18Pues el mensaje acerca de la cruz es necedad para los que están muriendo. Pero entre aquellos a quienes Dios está salvando, es el poder de Dios.
19Pues escrito está: "YO DESTRUIRÉ LA SABIDURÍA DE LOS SABIOS; YO FRUSTRARÉ EL ENTENDIMIENTO DEL INTELIGENTE."
20¿Dónde está el sabio? ¿Dónde está el estudioso? ¿Dónde está el que debate en este mundo? ¿No ha convertido Dios la sabiduría del mundo en necedad?
21Ya que el mundo en su sabiduría no conoció a Dios, le agradó a Dios salvar a través de la necedad de predicar a aquellos quienes creen.
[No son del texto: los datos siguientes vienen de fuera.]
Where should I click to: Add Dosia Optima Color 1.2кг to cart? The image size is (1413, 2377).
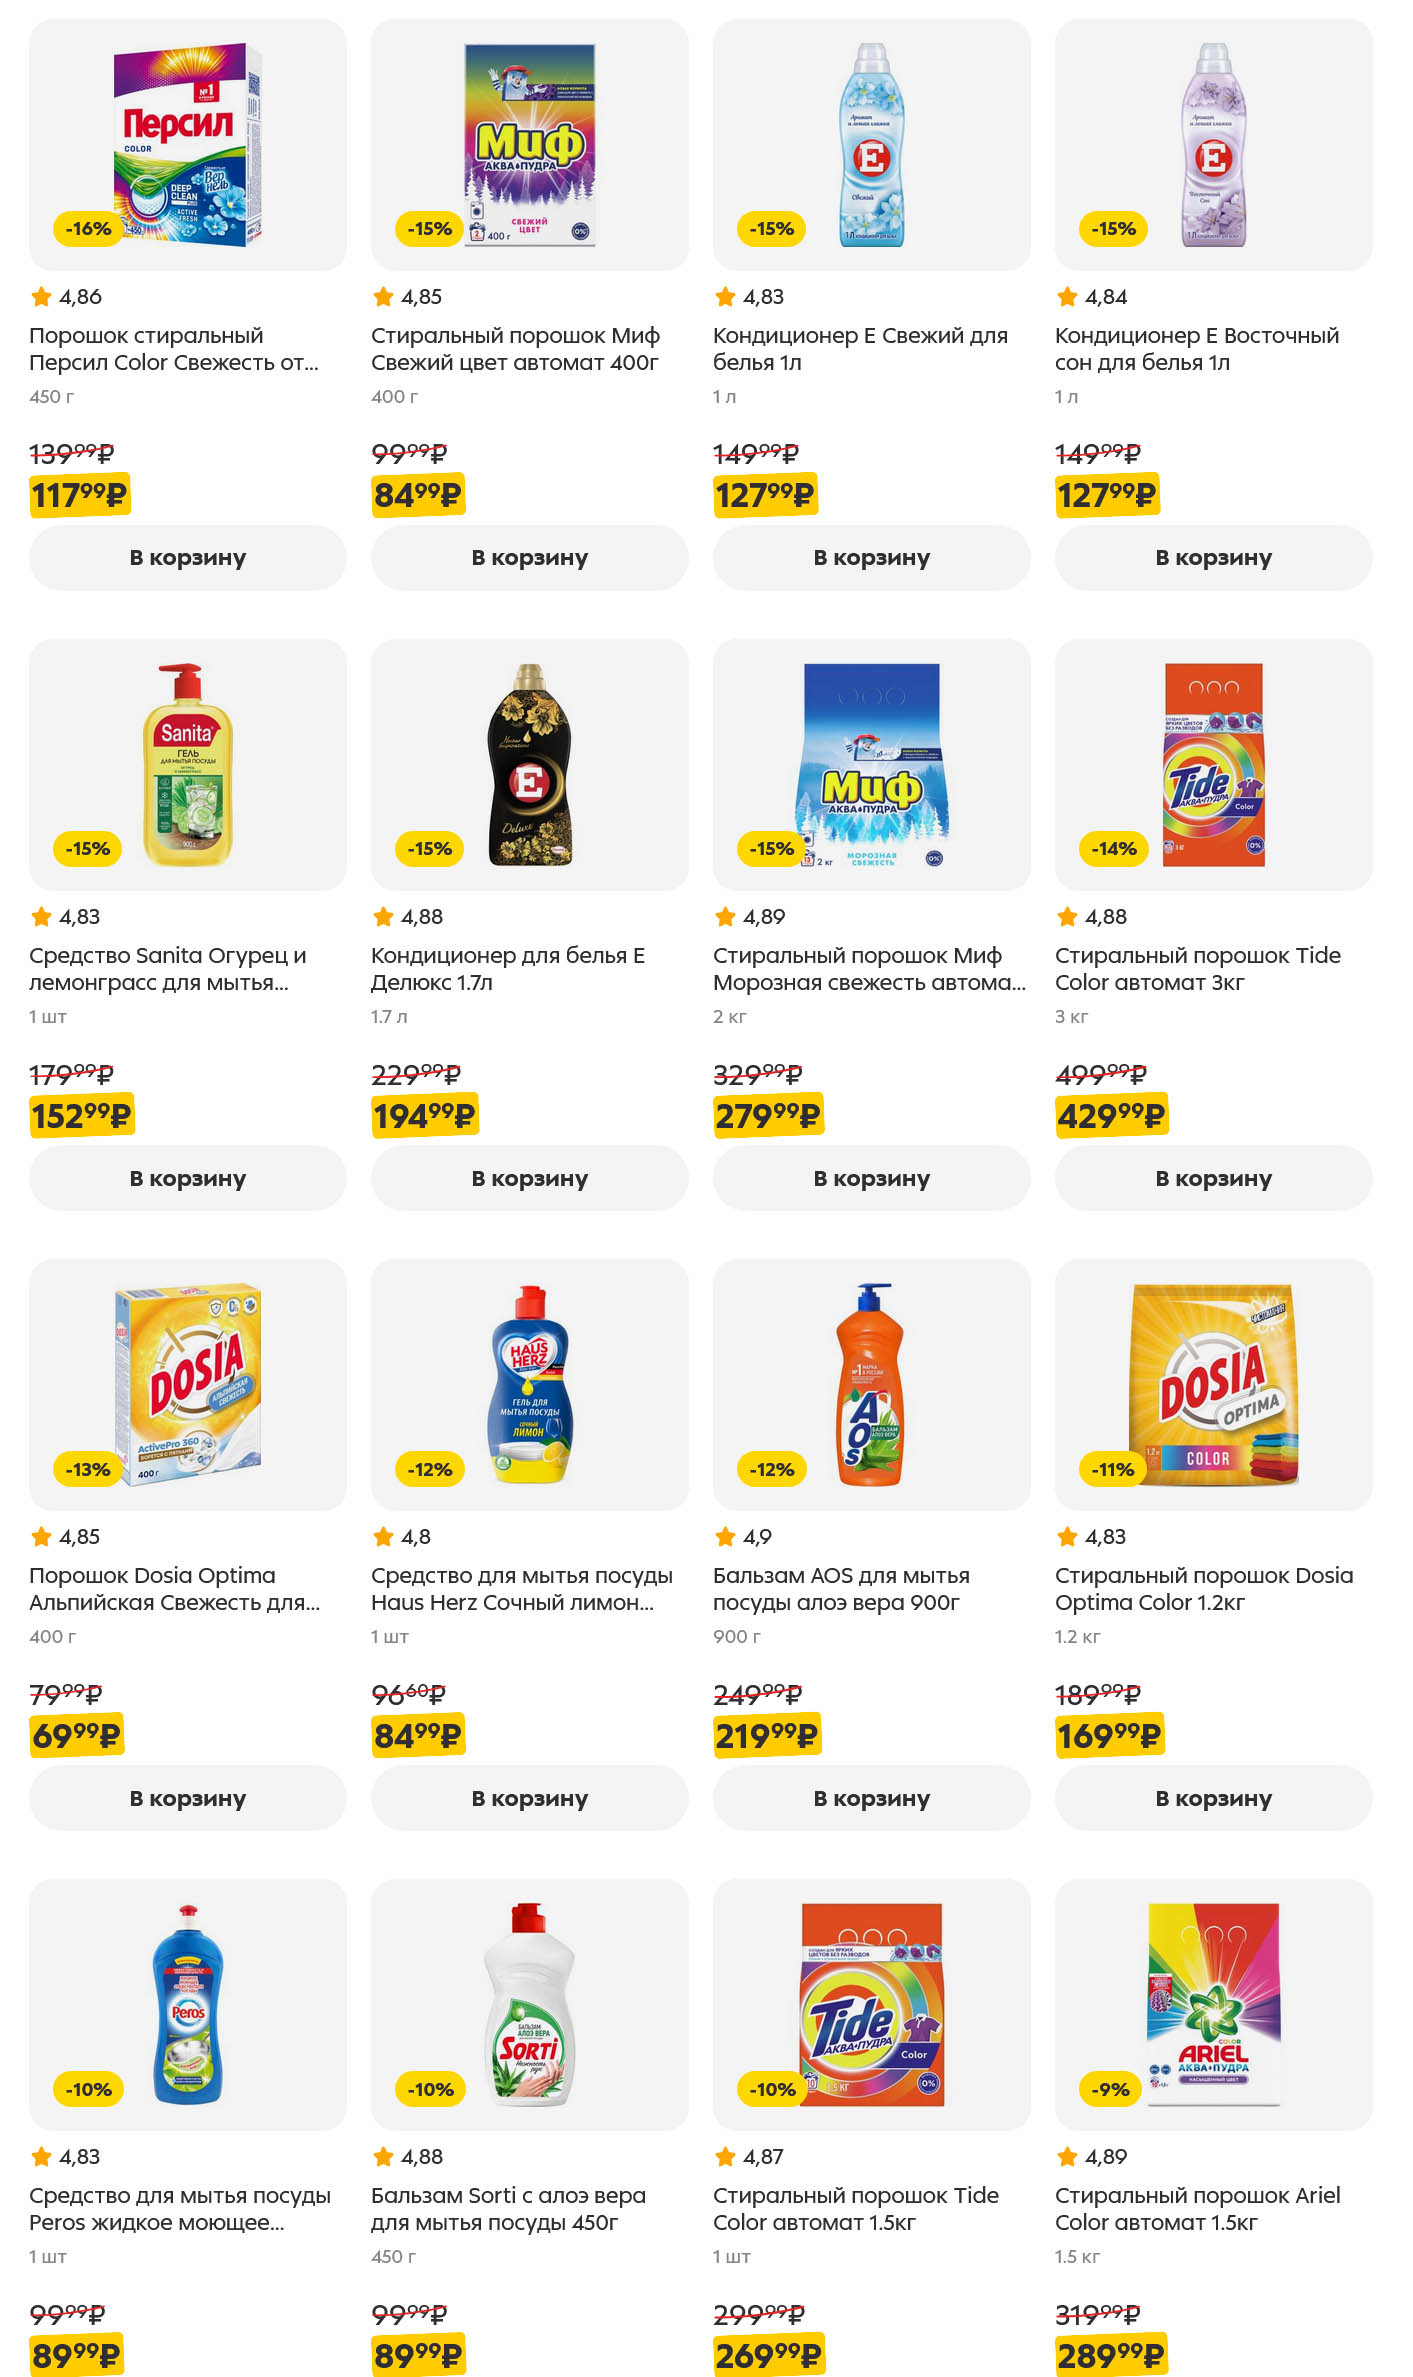(x=1213, y=1798)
22Pues los judíos piden señales milagrosas y los griegos buscan sabiduría.
23Pero nosotros predicamos a Cristo crucificado, una piedra de tropiezo para los judíos y necedad para los griegos.
24Pero a aquéllos que Dios llamó, tanto judíos como griegos, nosotros predicamos a Cristo como el poder y la sabiduría de Dios.
25Porque la necedad de Dios es más sabia que la gente, y la debilidad de Dios es más fuerte que la gente.
26Miren a su llamado, hermanos. No muchos de ustedes eran sabios según normas humanas. No muchos de ustedes eran poderosos. No muchos de ustedes eran de nacimiento noble.
27Pero Dios escogió las cosas necias del mundo para avergonzar a los sabios. Dios escogió lo que es débil en el mundo para avergonzar a lo que es fuerte.
28Dios escogió lo que es bajo y menospreciado en el mundo. Hasta escogió cosas que se consideran como nada, para anular cosas que se estiman como valiosas.
29Él hizo esto para que nadie tenga razón para jactarse ante Él.
30Debido a lo que Dios hizo, ahora ustedes están en Cristo Jesús, quien se vino a ser para nosotros sabiduría de Dios. Él vino a ser nuestra justicia, santidad y redención.
31Como resultado, como dice la Escritura: "AQUEL QUE SE JACTA, JÁCTESE EN EL SEÑOR."